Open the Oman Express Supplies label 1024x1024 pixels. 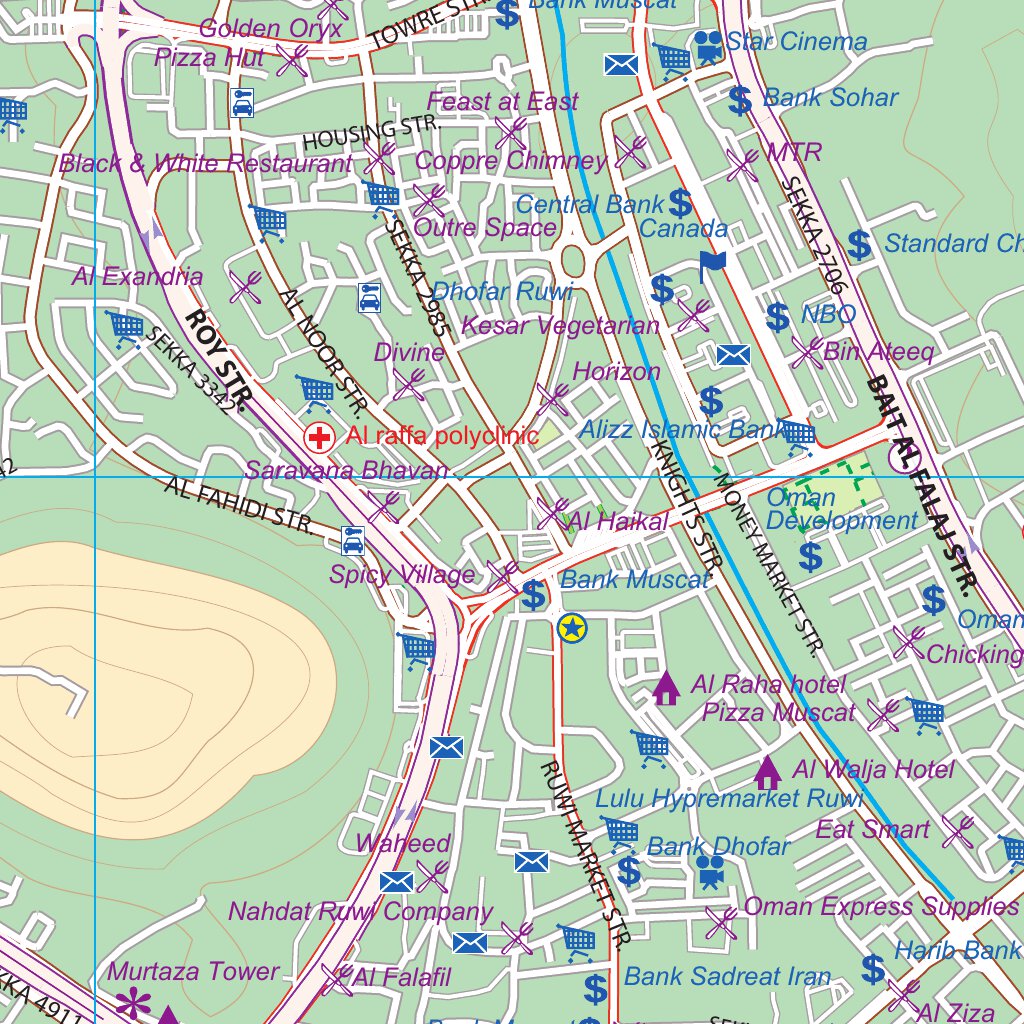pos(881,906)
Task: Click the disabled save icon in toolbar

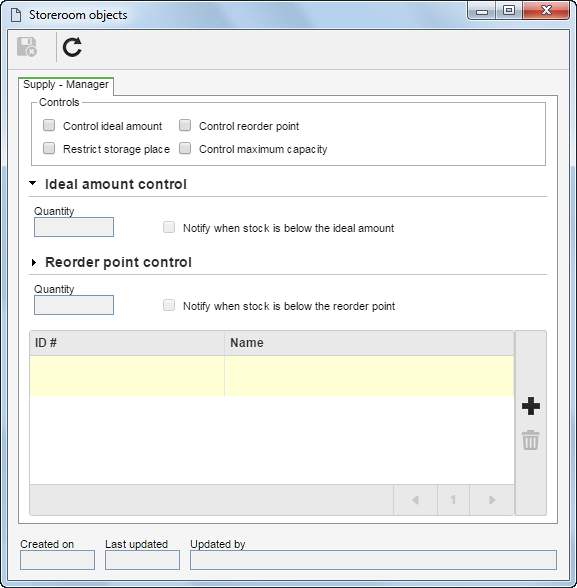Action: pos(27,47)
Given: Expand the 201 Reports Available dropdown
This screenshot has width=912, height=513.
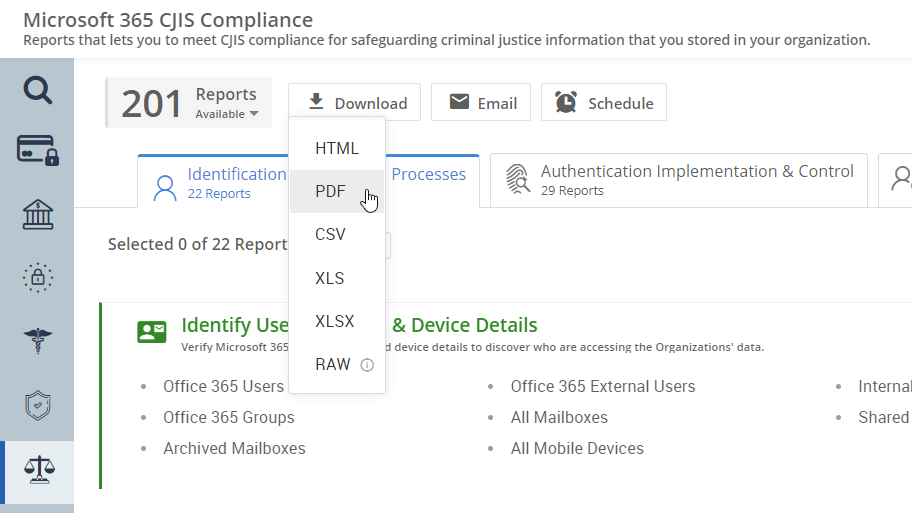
•••••
> **Task prompt**
Your task is to restate word for word the lines from the one containing "Task: Click the disabled save icon in toolbar" through the last line of the data, both ends included, with no pictures.

> **Result for this exercise**
Task: Click the disabled save icon in toolbar

Action: pos(27,47)
Given: Expand the 201 Reports Available dropdown
This screenshot has width=912, height=513.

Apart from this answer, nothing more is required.